### WHAT THIS TASK INVOLVES
How many lines of the data include the string "computer"? State the number and nothing else.

### INFORMATION SUPPLIED
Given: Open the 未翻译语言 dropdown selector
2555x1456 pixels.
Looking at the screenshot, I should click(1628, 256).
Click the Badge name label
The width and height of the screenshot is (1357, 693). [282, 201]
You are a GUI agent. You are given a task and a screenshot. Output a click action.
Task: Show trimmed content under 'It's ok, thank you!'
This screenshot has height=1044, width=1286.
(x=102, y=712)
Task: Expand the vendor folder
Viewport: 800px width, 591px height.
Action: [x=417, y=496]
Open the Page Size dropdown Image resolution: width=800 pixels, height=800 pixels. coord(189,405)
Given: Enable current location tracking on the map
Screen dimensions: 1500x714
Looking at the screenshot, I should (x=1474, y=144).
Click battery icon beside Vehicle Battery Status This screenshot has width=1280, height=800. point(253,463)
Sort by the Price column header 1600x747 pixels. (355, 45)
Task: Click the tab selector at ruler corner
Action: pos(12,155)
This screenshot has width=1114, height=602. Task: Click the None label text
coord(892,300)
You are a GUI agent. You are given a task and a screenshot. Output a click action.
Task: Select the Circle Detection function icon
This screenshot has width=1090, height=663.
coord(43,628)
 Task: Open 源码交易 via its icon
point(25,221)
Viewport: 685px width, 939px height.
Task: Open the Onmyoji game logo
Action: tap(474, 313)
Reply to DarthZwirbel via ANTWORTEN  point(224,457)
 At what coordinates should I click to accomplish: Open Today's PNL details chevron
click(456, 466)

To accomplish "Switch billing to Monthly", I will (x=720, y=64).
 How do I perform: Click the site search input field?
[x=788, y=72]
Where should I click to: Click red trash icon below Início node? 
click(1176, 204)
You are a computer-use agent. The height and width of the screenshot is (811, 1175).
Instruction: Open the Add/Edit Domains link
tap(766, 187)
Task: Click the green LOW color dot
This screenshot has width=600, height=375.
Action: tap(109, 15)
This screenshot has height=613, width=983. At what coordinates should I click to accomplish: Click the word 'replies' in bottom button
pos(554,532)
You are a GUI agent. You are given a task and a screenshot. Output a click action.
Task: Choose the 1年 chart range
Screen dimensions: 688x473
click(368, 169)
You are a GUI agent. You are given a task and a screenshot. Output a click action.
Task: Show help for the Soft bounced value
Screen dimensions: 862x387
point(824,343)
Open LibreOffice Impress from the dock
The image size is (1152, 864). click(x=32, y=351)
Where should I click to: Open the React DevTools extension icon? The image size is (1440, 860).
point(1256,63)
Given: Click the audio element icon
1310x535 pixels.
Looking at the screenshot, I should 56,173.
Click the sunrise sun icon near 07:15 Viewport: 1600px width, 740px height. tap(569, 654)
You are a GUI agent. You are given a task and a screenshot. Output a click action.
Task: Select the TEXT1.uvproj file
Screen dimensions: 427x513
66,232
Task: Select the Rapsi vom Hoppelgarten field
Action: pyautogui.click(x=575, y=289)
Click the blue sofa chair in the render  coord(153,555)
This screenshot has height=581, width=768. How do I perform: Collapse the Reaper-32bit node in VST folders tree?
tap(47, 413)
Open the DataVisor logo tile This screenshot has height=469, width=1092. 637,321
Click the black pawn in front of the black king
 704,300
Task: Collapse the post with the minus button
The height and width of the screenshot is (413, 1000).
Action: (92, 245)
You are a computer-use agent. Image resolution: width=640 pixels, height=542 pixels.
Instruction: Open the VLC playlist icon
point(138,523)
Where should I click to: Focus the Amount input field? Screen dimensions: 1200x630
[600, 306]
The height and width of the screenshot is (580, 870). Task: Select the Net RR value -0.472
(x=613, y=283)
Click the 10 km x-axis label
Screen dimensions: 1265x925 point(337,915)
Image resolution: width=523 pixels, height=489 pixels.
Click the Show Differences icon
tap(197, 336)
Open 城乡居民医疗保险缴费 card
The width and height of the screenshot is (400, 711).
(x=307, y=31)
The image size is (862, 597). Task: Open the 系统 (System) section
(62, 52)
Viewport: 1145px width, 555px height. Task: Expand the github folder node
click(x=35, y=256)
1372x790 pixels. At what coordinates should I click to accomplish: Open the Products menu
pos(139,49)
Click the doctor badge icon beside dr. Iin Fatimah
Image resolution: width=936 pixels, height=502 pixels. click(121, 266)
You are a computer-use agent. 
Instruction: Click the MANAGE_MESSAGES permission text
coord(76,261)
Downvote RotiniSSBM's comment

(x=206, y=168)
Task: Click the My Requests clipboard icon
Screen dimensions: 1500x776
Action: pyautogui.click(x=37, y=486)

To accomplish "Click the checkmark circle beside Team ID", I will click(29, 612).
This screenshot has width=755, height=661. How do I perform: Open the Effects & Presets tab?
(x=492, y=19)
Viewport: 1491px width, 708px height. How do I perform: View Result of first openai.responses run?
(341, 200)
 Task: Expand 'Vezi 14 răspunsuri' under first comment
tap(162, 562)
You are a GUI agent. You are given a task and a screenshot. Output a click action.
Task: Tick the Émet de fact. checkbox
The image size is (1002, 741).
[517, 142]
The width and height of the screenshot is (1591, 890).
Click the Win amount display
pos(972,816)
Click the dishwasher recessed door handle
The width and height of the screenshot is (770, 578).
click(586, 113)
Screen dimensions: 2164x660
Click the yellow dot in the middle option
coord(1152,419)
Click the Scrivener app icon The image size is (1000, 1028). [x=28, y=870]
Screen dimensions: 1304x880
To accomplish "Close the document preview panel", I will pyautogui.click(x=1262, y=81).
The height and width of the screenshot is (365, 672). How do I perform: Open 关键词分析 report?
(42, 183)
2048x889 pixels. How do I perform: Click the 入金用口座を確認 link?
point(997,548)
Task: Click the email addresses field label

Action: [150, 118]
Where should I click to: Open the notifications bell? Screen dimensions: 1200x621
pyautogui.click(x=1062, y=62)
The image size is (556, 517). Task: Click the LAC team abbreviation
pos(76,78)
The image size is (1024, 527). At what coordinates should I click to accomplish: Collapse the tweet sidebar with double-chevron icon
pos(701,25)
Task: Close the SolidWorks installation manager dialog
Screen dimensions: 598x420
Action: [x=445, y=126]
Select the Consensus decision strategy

### WRITTEN ANSWER
3